▶ [Work required]:
Look through the records below for the line holding "You are a GUI". Write it out exactly, with each following line through the line holding "This screenshot has width=1345, height=996.".

▶ [Records to use]:
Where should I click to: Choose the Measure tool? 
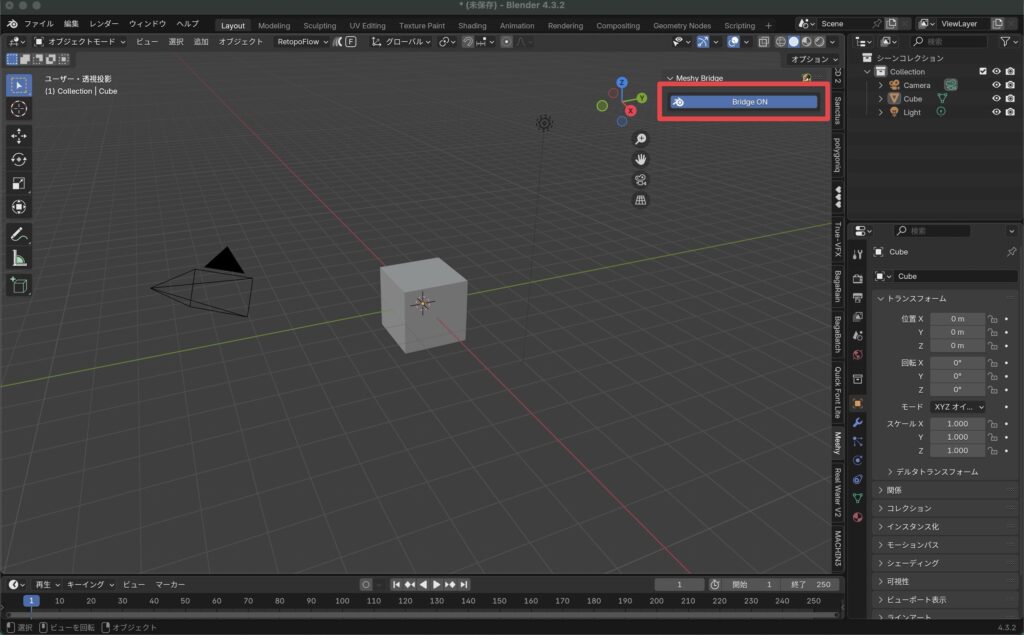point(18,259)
==
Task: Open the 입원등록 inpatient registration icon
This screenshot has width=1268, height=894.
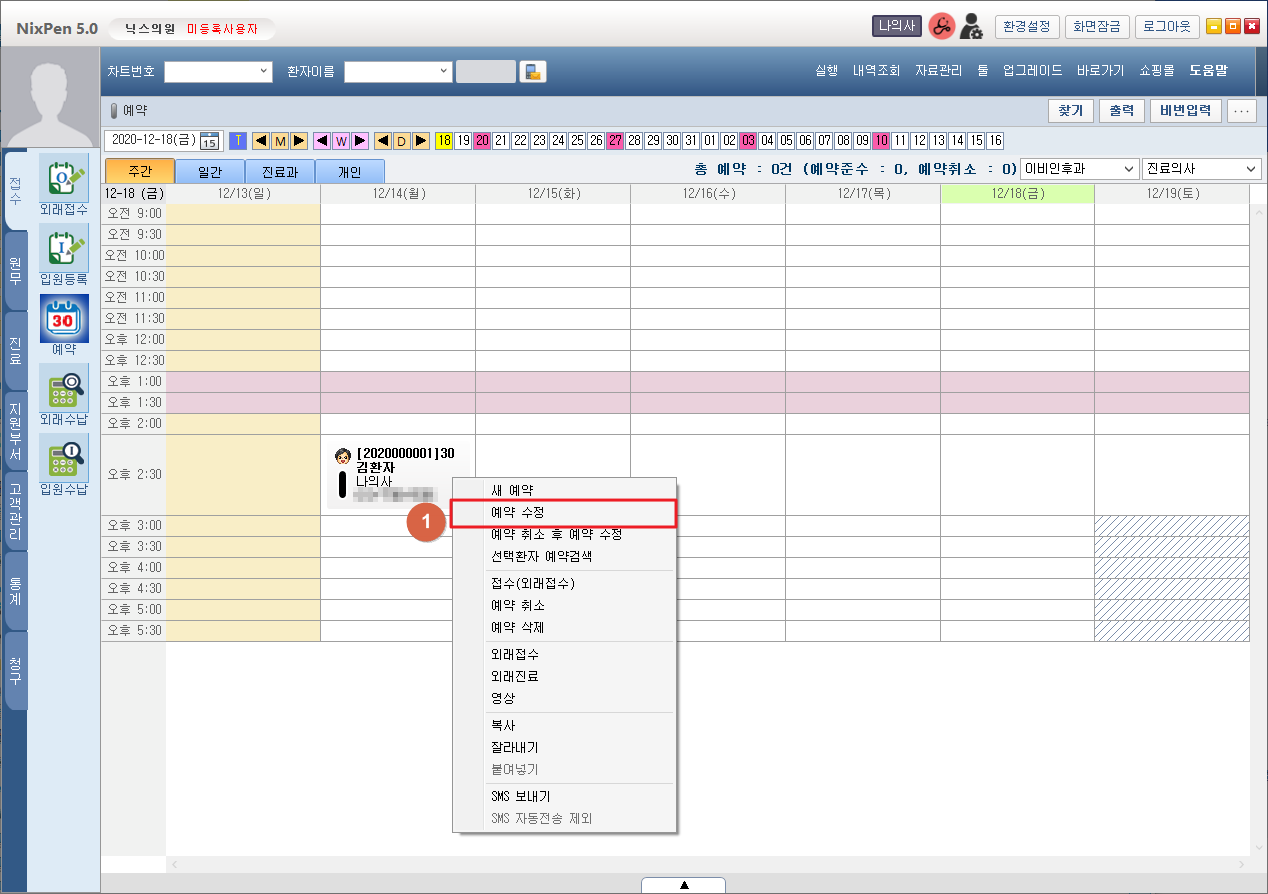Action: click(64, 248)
--
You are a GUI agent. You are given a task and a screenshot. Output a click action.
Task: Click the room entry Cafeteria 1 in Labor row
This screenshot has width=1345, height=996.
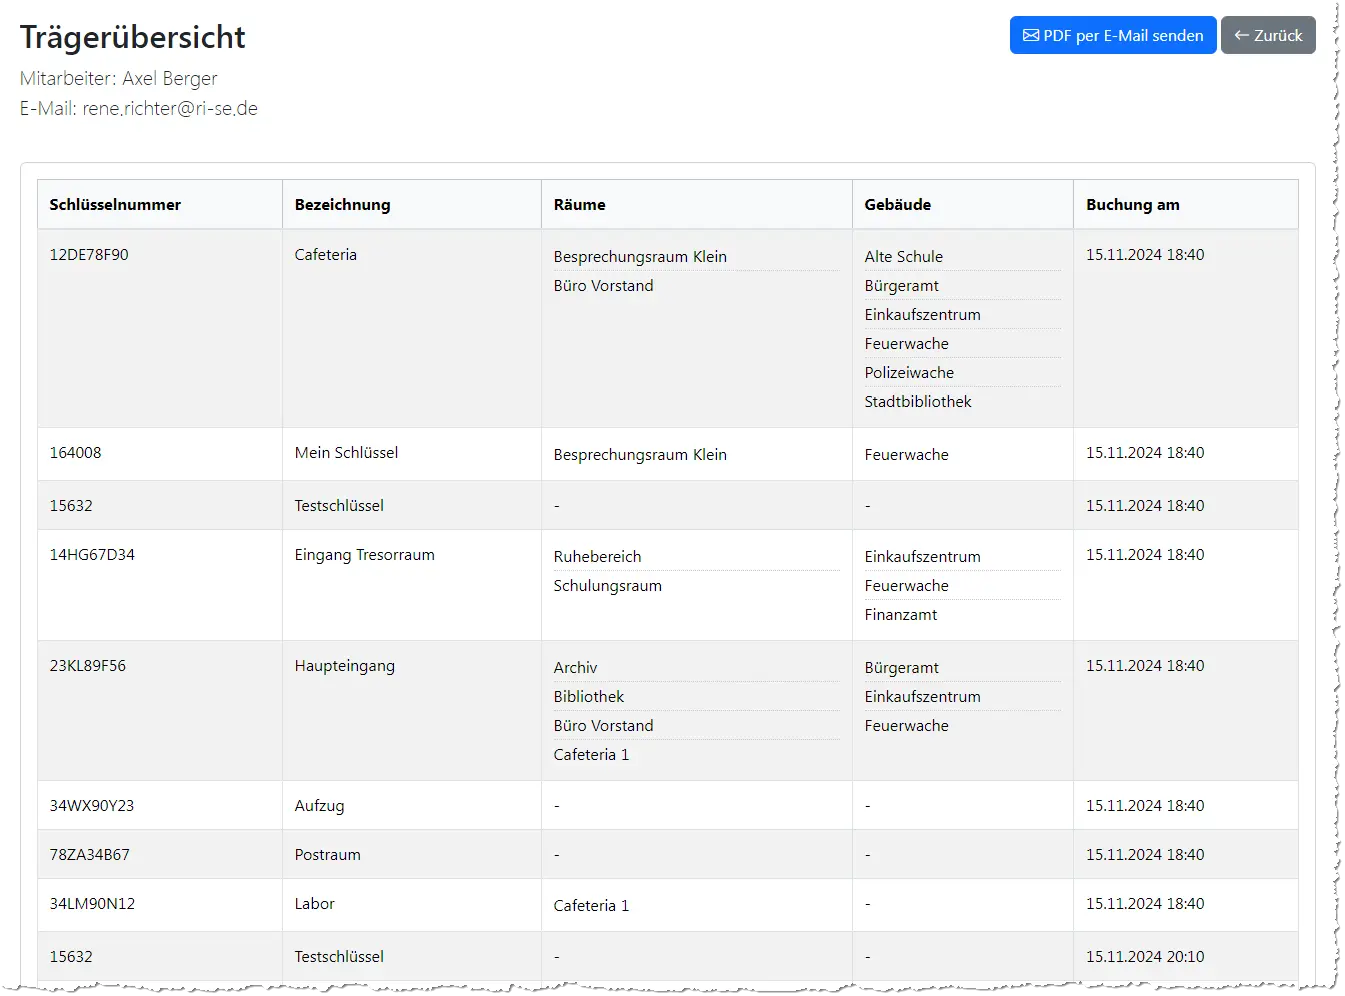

▶ [Reply to the exercise]:
You are a GUI agent. You are given a task and a screenshot. Output a click action.
Task: Click the room entry Cafeteria 1 in Labor row
This screenshot has width=1345, height=996.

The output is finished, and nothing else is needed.